_Da fare_:
Ricopia parola per parola il passo del testo sulla giornata in ricordo di Eugenio Gaburri che comincia con "La giornata si" e va avanti fino a "la dimensione sociale.".

La giornata si è aperta con un breve filmato del Dr. Marco Riva intitolato “Around Bion” e poi risoprannominato “Around Gaburri”.
Il pensiero di Gaburri può essere interpretato come un’opera musicale che lascia ad ognuno libertà di interpretazione e che proprio per questo permette l’incontro tra persone, pensieri diversi.
Il ricordo del Professore è andato articolandosi mano a mano grazie agli apporti dei relatori che hanno saputo intrecciare aspetti della persona, dell’uomo e del pensatore attraverso il racconto di esperienze che sono state generate dall’incontro con lui.
Durante la mattinata, ognuno dei relatori ha sottolineato un aspetto del pensiero e della persona di Eugenio Gaburri: la tenerezza, l’irrequietezza e la dimensione sociale.
Il primo a parlare è stato il Prof. Claudio Neri che ha presentato una relazione su “La tenerezza e la capacità di relazione” in cui la tenerezza emerge come un costrutto psicoanalitico ben preciso, con nuovi significati rispetto a quelli legati al senso comune, e come caratteristica dell’uomo Gaburri, dotato di una capacità di relazionalità interpersonale e interna in grado di rigenerare continuamente l’interesse per l’altro, di fargli spazio e di fungere da calco per il suo sviluppo.
La relazione del Dott. Jaffè, “Il campo gruppale. Eugenio Gaburri lungo il filo dei suoi personaggi: Conrad, Kurosawa, Velasquez … e altri ancora” ci mostra un affresco gruppale, fatto di personaggi cari e discussi dal Professore, che ne hanno costituito l’animo.

[Voci di dati salvate]
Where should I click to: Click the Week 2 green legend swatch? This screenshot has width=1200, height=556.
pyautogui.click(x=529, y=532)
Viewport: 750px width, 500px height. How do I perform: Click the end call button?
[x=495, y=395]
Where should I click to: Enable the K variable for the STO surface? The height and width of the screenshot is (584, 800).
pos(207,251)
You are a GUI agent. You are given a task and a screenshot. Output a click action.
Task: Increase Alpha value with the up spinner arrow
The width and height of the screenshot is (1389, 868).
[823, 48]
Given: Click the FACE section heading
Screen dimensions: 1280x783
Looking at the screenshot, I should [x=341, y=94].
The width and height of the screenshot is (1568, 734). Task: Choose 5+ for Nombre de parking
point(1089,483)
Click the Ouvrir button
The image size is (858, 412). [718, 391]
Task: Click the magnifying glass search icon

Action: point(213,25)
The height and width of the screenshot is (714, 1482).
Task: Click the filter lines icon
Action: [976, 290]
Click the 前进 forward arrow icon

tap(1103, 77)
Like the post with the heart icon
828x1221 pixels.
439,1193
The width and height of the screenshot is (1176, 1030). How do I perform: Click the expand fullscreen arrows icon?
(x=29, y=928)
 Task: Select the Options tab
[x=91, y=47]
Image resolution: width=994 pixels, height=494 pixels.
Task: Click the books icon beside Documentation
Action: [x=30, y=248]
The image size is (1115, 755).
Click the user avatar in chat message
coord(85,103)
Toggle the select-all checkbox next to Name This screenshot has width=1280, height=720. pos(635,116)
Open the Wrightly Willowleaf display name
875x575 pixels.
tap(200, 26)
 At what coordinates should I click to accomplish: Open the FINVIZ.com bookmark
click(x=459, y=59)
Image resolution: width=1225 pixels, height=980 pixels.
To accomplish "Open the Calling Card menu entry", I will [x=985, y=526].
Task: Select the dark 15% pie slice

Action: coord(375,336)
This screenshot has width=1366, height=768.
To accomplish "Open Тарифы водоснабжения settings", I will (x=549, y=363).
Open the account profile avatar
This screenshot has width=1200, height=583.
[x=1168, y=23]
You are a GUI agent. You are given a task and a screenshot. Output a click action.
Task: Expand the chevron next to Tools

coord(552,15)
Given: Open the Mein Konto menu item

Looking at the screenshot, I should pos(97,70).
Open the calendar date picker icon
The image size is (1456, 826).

_Risultato qui sotto_:
La giornata si è aperta con un breve filmato del Dr. Marco Riva intitolato “Around Bion” e poi risoprannominato “Around Gaburri”.
Il pensiero di Gaburri può essere interpretato come un’opera musicale che lascia ad ognuno libertà di interpretazione e che proprio per questo permette l’incontro tra persone, pensieri diversi.
Il ricordo del Professore è andato articolandosi mano a mano grazie agli apporti dei relatori che hanno saputo intrecciare aspetti della persona, dell’uomo e del pensatore attraverso il racconto di esperienze che sono state generate dall’incontro con lui.
Durante la mattinata, ognuno dei relatori ha sottolineato un aspetto del pensiero e della persona di Eugenio Gaburri: la tenerezza, l’irrequietezza e la dimensione sociale.